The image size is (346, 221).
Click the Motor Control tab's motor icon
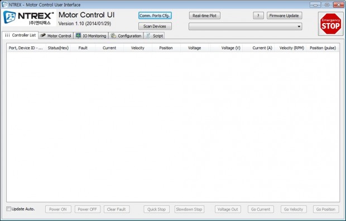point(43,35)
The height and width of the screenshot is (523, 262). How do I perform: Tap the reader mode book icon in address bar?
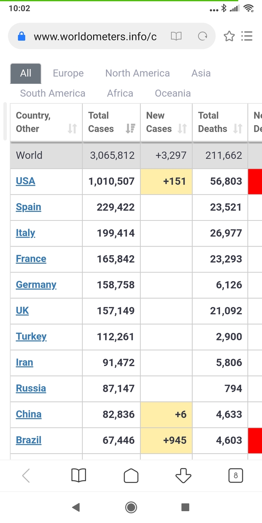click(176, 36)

* * * * * * *

Write out the text of both entries above again word for word, leaving out the pictures.

The image size is (346, 221).
Click the Motor Control tab's motor icon
point(43,35)
The height and width of the screenshot is (523, 262). How do I perform: Tap the reader mode book icon in address bar?
click(176, 36)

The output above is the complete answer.